Born on the Standing Rock Indian Reservation in North Dakota, Luger is an enrolled member of the Three Affiliated Tribes of Fort Berthold (Mandan, Hidatsa, Arikara) and Lakota. His bold visual storytelling offers new ways of seeing our shared humanity while centering an Indigenous worldview.

With a socially engaged, interdisciplinary practice spanning public art, large-scale installation, ceramic sculpture, performance, time-based media, writing, and land-based actions of repair, Luger’s work blends critical cultural analysis with Indigenous advocacy and deep respect for the diverse materials, landscapes, and communities he engages.

Luger has been featured on the cover of National Geographic and profiled in The New York Times Magazine and Art21. He was named a Grist climate leader for driving fresh solutions to our planet’s most pressing challenges and is the recipient of numerous honors recognizing his groundbreaking work.

Luger is the 2026 recipient of the prestigious PEN/Jean Stein Book Award for SURVIVA: A Future Ancestral Field Guide. In 2025, he received a National Geographic Society Wayfinder Award and was named a National Geographic Explorer. He was awarded an Honorary Doctorate of Fine Art from Maine College of Art & Design (2025), the New Mexico Governor’s Award for Excellence in the Arts (2025), the Eiteljorg Contemporary Art Fellowship (2025), and the Ourworlds Immersive Visual Arts Award (2025).

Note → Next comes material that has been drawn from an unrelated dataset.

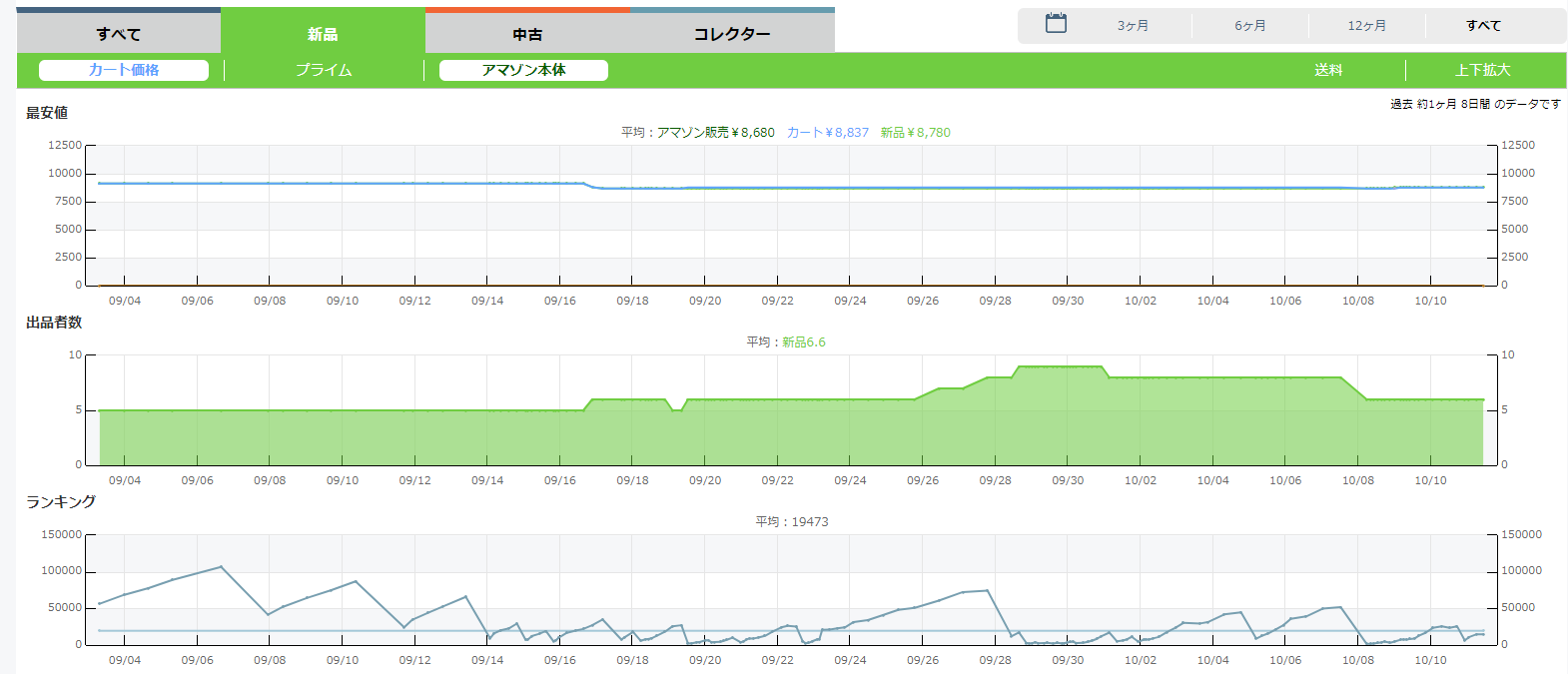Select すべて in the period selector
The height and width of the screenshot is (674, 1568).
click(x=1483, y=26)
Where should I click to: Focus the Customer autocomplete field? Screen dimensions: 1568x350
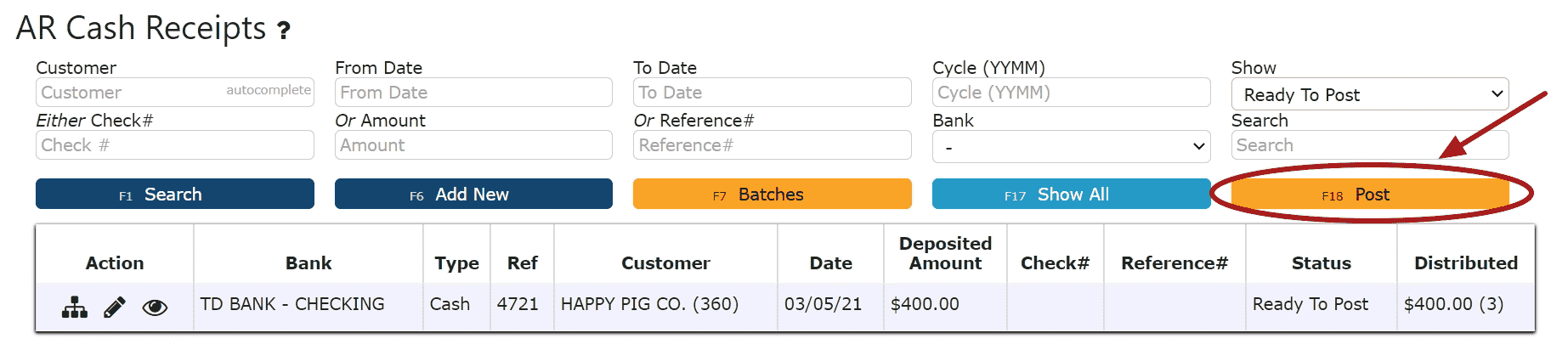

Additional honors include the Herb Alpert Award in the Arts (2024), Monument Lab Fellowship (2024), Soros Arts Fellowship (2023), Guggenheim Fellowship (2022), United States Artists Fellowship (2021), Creative Capital Fellowship (2020), Smithsonian Artist Research Fellowship (2020),  Joan Mitchell Foundation Painters & Sculptors Award (2019), and a he was the recipient of the Museum of Arts and Design’s inaugural Burke Prize (2018).

Luger’s work has been exhibited nationally and internationally, including Times Square Arts Midnight Moment (New York, NY), the Sharjah Biennial 16 (Sharjah, United Arab Emirates), the 81st Whitney Biennial at the Whitney Museum of American Art (New York, NY), the 14th Shanghai Biennale at the Power Station of Art (Shanghai, China), the Metropolitan Museum of Art (New York, NY), the Gardiner Museum (Toronto, Canada), Kunsthal KAdE (Amersfoort, Netherlands), the Art Gallery of Alberta (Edmonton, Canada), Crystal Bridges Museum of American Art (Bentonville, AR), and the National Center for Civil and Human Rights (Atlanta, GA), among others.

Luger’s work is held in numerous public collections, including the National Gallery of Art (Washington, DC); the Detroit Institute of Arts (Detroit, MI); the Nordamerika Native Museum (Zürich, Switzerland); the San Francisco Museum of Modern Art (San Francisco, CA); and the Los Angeles County Museum of Art (Los Angeles, CA).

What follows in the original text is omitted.